'Tummy trouble'. The best remedy is a tour of the town. Not a soul to be seen at one o'clock. Every lamp post is carefully sniffed and studied. Our tour is conducted at a 'stately' pace. What the CCTV security guys must think when a slow moving fluffy dog and a hastily dressed man in carpet slippers appears on their screens is best left unimagined. ' It's that tramp and his mutt '.
Come seven the family diva signals she wants to go out again. We head to the cathedral garden. The day starting warm and bright. Tourists arriving on the first bus from Edinburgh greet us. A retired golfing couple introduce themselves. " Hi. We live near Chesapeake Bay " the man says as he tickles Sophie's ears. They are in town celebrating their fifty fifth wedding anniversary. " We played Pebble Beach on our fiftieth. This is the only thing that could cap that " the wife informs me.

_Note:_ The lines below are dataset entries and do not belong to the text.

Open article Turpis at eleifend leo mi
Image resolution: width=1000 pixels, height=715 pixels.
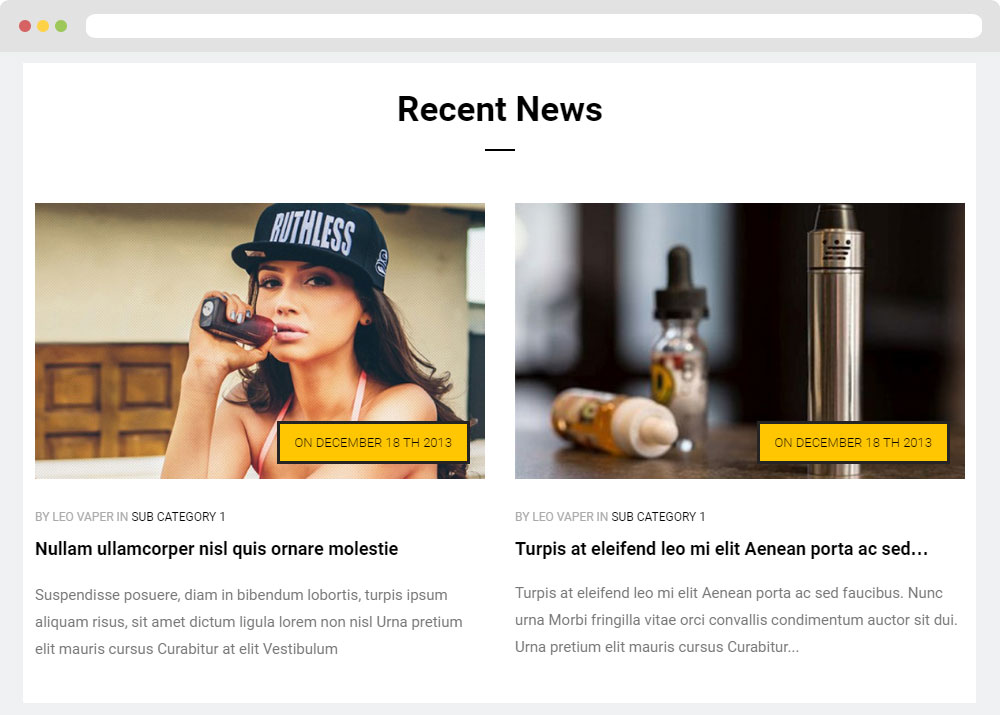721,549
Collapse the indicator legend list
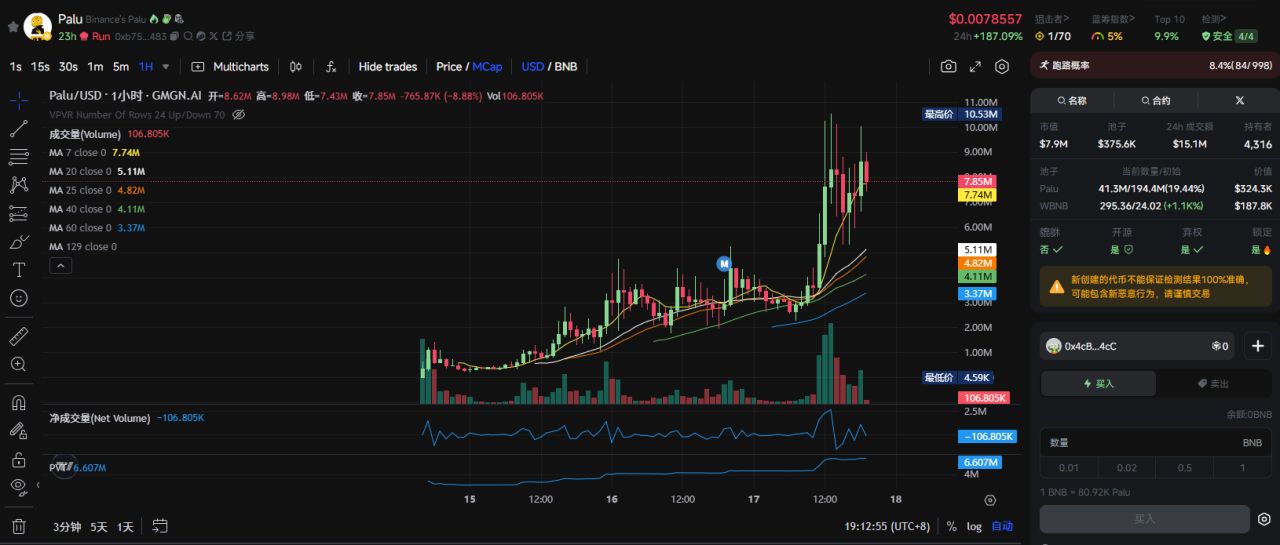Screen dimensions: 1280x545 click(x=61, y=266)
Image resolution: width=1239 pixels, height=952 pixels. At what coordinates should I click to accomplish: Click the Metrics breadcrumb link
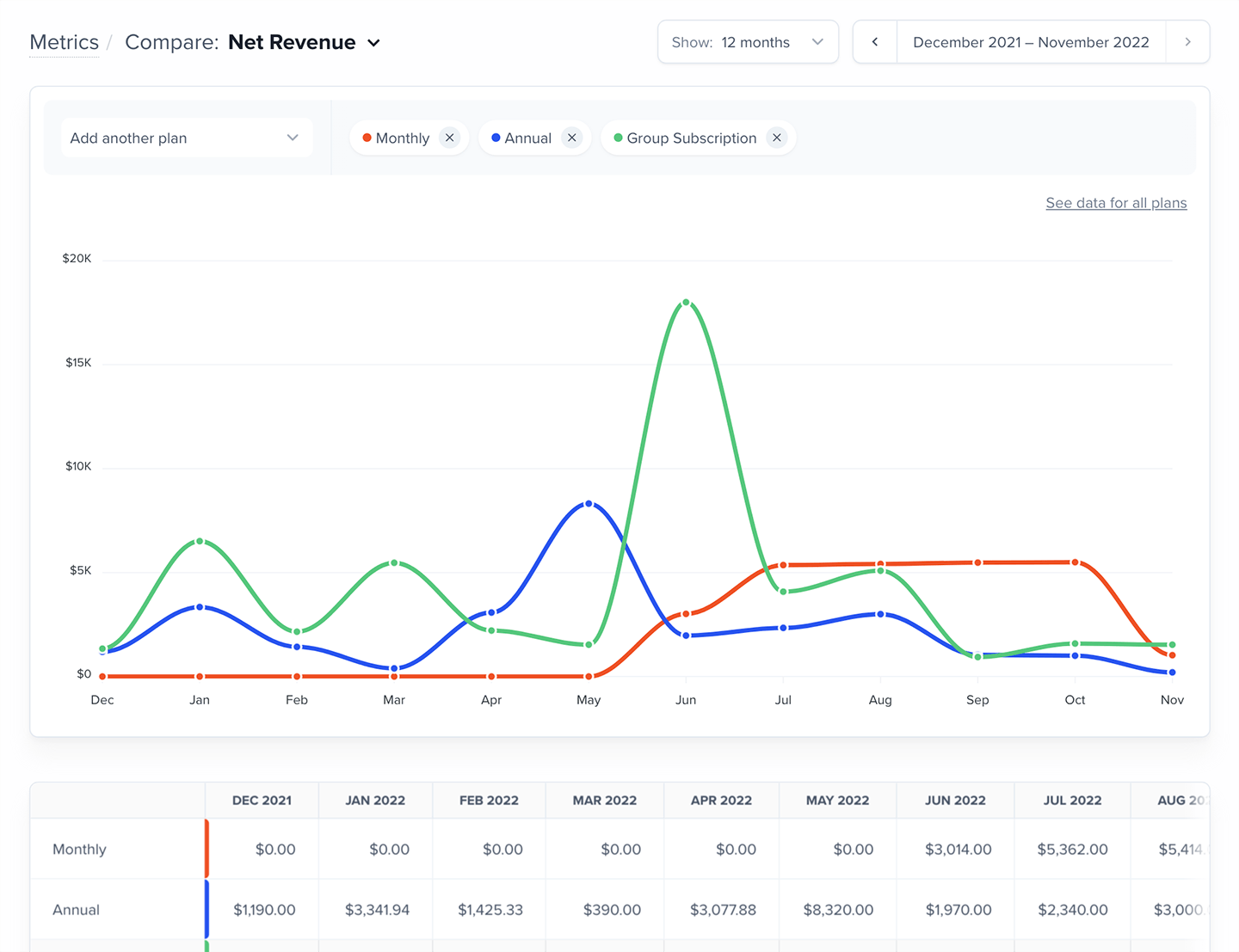[65, 42]
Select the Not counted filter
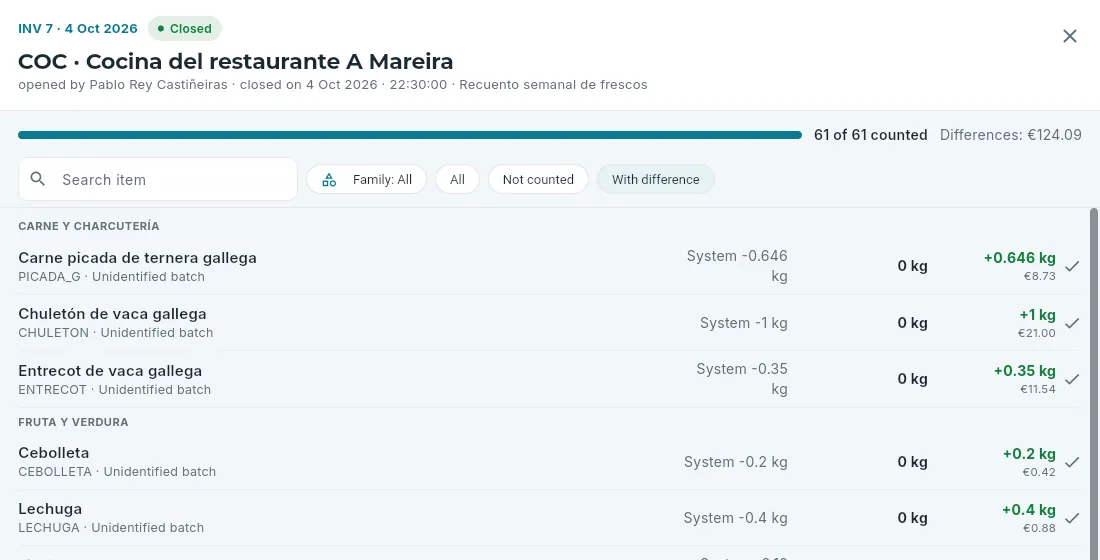Image resolution: width=1100 pixels, height=560 pixels. (538, 180)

At the bacon roll cafe the PONette shows no interest in either bacon or the roll. She has a cautious drink from the water bowl that's been brought out by the barista. An American woman in a bright scarlet puffer jacket, blue leggings and Hermes head scarf wanders over and asks " I'm from New York and coffee is really, really important to me. Is it any good here ? ". That's a lot of information to process at this time of the morning but I reassure her that it's good enough for myself and my companion. "How fabulous. How absolutely fabulous" she replies. 'Fabulous' is pronounced in an elongated Brooklyn way that rises from a low FAB to a high LUSSH. FABB-yeww-LUSSH. The family diva looks up and assumes that the woman is talking about her - which on this unscripted morning, of all mornings, is the way it should be.